Lecture
Le Bourbon Kid est de retour ? Non, pas vraiment, car, petite surprise à la lecture, ce tome, bien que troisième de la série, s'insère en fait entre le premier et le second. Pas de surprise donc si certains personnages décédés réapparaissent, ce ne sont pas des morts-vivants, enfin pas tous.
Certains des survivants du « Livre sans nom » se retrouvent donc dans un coin perdu du désert appelé «
Le cimetière du diable ». Ils ont sans doute fui Santa Modega en cette nuit d'Halloween, encore plus mortelle dans la région que les autres nuits.
Le bourbon Kid, Judy Garland, Elvis le tueur à gages et le dodu Sanchez, patron de bar bien connu, convergent vers l'hôtel Pasadena pour le grand concours de chant et de zombies, pardon de sosies, « Back from the dead ». Mais les candidats ne sont pas les seuls à faire revivre les morts.
Avis
Ce tome s'intercale entre les deux précédents. Mais il s'agit plus d'un spin-off que d'un épisode intermédiaire. L'histoire ici racontée est sans réelle influence sur la mythologie du Livre sans nom ou l'histoire personnelle du Bourbon Kid. Il est assez déstabilisant de devoir revenir en arrière dans la situation des personnages lorsqu'on a déjà lu le deuxième tome.
Ceci mis à part, on retrouve avec plaisir ces protagonistes déjà rencontrés. Ce tome est une nouvelle fois axé sur Sanchez et le Bourbon Kid. Sanchez est toujours aussi pleutre et médiocre mais toujours aussi doué pour passer à travers les ennuis, massacres, hécatombes, et réexpédition aux Enfers qui fleurissent dès quel Bourbon Kid approche d'un comptoir.
Anonyme, puisqu'il faut appeler ainsi l'auteur toujours inconnu, reste fidèle à son style efficace. Ici l'absurde et la farce reprennent une partie de la place perdue dans le second tome. le défaut que je lui reprochais, à savoir une mise en van excessive, sérieuse et presque complaisante de la violence a disparu. Non pas que ce tome soit moins violet, on parle du Bourbon Kid, mais le regard est redevenu plus décalé et distancié. On retrouve donc un Bourbon Kid de bonne facture, sanglant mais pas trop, fantastique, western et rock ‘n'roll.

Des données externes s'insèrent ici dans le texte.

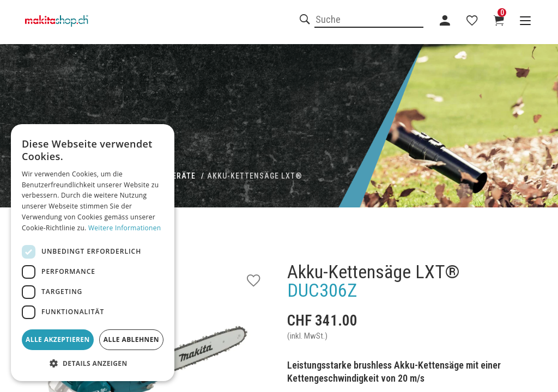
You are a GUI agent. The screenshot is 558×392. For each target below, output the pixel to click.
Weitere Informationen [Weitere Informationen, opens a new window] (125, 228)
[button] (93, 364)
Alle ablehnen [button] (131, 339)
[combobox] (369, 20)
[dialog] (93, 253)
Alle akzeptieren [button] (58, 339)
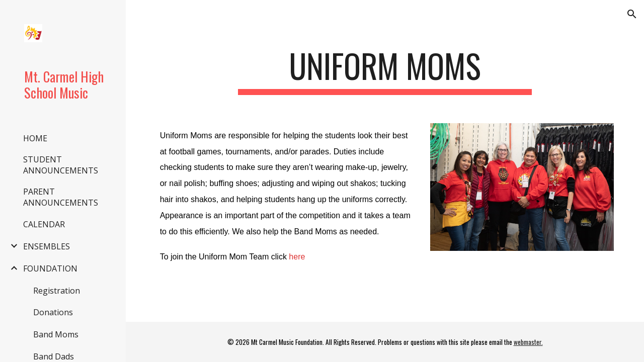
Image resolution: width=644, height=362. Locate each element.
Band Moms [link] (56, 334)
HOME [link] (35, 138)
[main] (384, 70)
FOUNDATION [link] (50, 268)
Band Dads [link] (53, 356)
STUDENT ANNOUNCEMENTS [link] (60, 165)
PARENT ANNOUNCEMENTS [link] (60, 197)
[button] (632, 14)
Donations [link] (53, 312)
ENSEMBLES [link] (46, 246)
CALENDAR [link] (44, 224)
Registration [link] (56, 291)
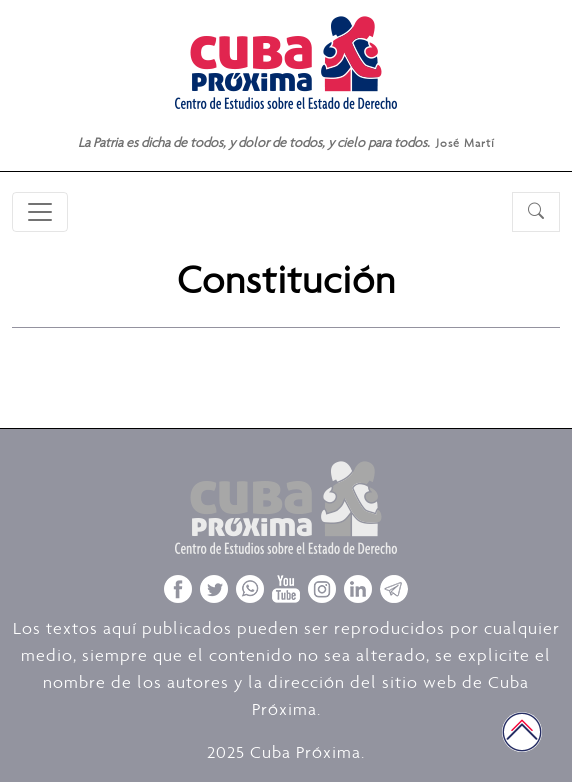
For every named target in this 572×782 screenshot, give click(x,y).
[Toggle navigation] (40, 212)
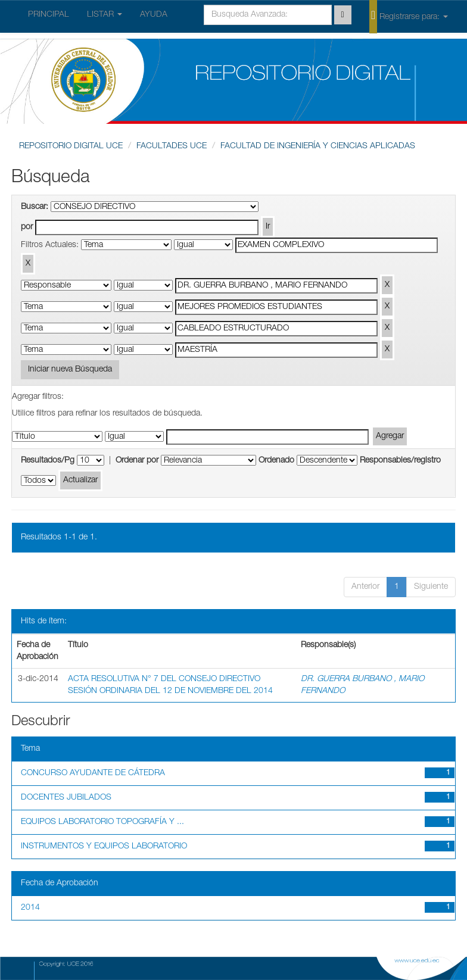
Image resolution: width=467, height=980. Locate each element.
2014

La convergence des parcours des acteurs et/ou futures victimes vers l'hôtel Pasadena est assez évidente mais elle est bien menée et totalement assumée. C'est toujours le destin et la fatalité qui mènent la danse.
Le scénario et le schéma global de l'histoire sont cependant moins originaux et on pense sur le fonds à «
Une nuit en enfer » (
Tarantino toujours assumé) et encore plus sur la forme à « Mise à prix » qui présente vraiment de nombreuses convergences et des trouvailles scénaristiques similaires (réalisateur et scénariste : Joe Carnahan). L'auteur a toujours le don pour susciter des images et des visages de façon cinématographique. L'objet du concours, les sosies, lui permet de d'amener une galerie de portraits vraiment savoureuse, avec une étoile au sosie de Janis Joplin.
Une nouvelle fois, une mention spéciale à la couverture, parfaite, décidément un point fort des éditions Sonatine.
Conclusion :
Un troisième tome qui retrouve la fantaisie sanglante et
La folie du premier opus. Malgré un scénario plus convenu, une aventure à savourer avec plaisir, fut-il coupable.